吸血鬼は遅めの朝食を取りに来ていた。今日は平日で、家には誰もいなかった。サラダとオムレツを食べ終え、三枚目のトーストをたっぷりのクロテッドクリームと葡萄のジャムでいただくところだった。
「お前オタクなんだろ。書いてないわけないだろ」
「そりゃとんだ偏見ですよ」
「でもお前は何がしか書いてんだろ? そのスマホの中にある文字、小説だろ」
魚継は画面を隠した。アルバイト中に何をしているんだと言われそうであるが、暇な時にはスマホを弄っていてもいいというお許しをこの喫茶店のマスター直々に得ている。客がいないなら小説を書いているのも彼女の自由だ。
「……エロじゃないですけど」
「俺たちのも書いてる?」
「は? 書くわけないじゃないですか」
心底驚いたように魚継は言う。吸血鬼は揶揄うつもりで言ったのではなかった。普通の人間らしい、素朴な疑問だった。皿の上のものを空にするペースを、お喋りのために意図的に落としていた。
「なんで?」
「なんでって。目の前に確かに存在する人間で勝手な妄想繰り広げるとか、失礼でしょ。書いてたとしても本人に言うのはもっと無いです」
「俺は吸血鬼だぞ」
「あのねぇ、いくらシャンジュ様が吸血鬼でも、大事な友人を妄想の材料にはしませんよ。漫画とかゲームとかアニメとかに既に好きなキャラがいっぱい居ますから」
「ふーん。二次元のキャラは番わせていいんだ」
「番わせるってねぇ」
わたわた手を振りろくろを回し、魚継は早口で話し始めた。
「長くなりますけどいいですか。……好きって種類があって、単体でビジュアルとか性格とか好きなキャラとか、この人の物語が好きだとかとは別に、この人たちが平和に暮らしてあわよくば人生を共にしているところが見たいなとか、そういう妄想をしてるんです。あんたらは現実で物語進行中なんだから、妄想を挟む余白が無いでしょ」
「あったらするのか」
「いや、別に。キャラとして見るとはいい線いってるしそこら歩いてる普通の人類よりかずっと面白いと思いますけど、全てが都合のいい生存ifを考えるほどじゃないですね」
「そう。好きなキャラって平和じゃないの?」
「一方は死んでます」
「平和じゃねえな」
クロテッドクリームは美味いが周りの店には置いていない。喫茶ソロモンはここいらでクロテッドクリームを最も安く食える店だ。吸血鬼は口の周りに付いたジャムを拭って舐めた。

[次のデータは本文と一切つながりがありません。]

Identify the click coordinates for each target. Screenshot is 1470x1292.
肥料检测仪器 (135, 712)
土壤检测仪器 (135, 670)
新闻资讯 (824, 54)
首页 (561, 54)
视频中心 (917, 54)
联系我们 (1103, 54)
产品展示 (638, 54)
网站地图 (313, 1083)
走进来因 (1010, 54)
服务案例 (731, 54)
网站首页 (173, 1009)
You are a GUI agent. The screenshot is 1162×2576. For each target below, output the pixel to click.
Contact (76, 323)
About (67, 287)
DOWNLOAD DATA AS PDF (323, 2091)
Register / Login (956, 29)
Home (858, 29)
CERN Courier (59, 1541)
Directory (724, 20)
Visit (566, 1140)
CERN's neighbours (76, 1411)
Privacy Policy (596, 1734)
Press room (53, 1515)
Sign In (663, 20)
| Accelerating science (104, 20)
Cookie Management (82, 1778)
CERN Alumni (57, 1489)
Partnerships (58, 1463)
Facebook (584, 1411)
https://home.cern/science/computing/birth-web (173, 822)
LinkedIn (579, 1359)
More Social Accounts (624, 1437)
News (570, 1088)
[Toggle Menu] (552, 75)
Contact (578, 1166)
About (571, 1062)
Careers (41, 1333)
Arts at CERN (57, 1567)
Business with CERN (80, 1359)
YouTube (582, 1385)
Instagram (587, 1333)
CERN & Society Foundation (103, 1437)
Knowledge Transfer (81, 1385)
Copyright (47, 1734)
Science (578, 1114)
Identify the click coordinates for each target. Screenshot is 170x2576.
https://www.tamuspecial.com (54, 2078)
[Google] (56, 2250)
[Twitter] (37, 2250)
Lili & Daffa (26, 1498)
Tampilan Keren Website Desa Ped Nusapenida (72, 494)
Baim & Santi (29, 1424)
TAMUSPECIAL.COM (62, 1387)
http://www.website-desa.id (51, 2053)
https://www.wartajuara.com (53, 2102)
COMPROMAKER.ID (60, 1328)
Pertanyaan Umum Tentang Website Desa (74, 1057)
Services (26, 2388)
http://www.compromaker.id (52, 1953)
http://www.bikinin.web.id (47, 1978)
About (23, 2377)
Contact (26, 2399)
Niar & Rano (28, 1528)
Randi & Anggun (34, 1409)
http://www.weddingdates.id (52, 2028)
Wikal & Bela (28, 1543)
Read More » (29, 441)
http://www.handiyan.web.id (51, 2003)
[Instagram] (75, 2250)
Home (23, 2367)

「俺たちのエロ小説書いてって言ったら引き受けてくれる?」
「……嫌です」
魚継は苦虫を嚙み潰したような顔をした。この話題が始まってこの方あからさまに嫌そうな顔をしていたが、一層口の中に突っ込まれたような、眉間のしわが視野にも影響していそうな表情をしていた。
「なんで。やっぱさっきの理由?」
「それもありますけど。自分、エロ書かないんで。画面の外でやってもらう分には構わないんですが十八禁は見るのもマジで無理で」
「そっか」
そりゃ仕方ない。ほのかに甘いクリームで満ち満ちた口の中に甘いコーヒーを流し込む。人間らしく腹を満たす間、吸血鬼は終始機嫌良さげだった。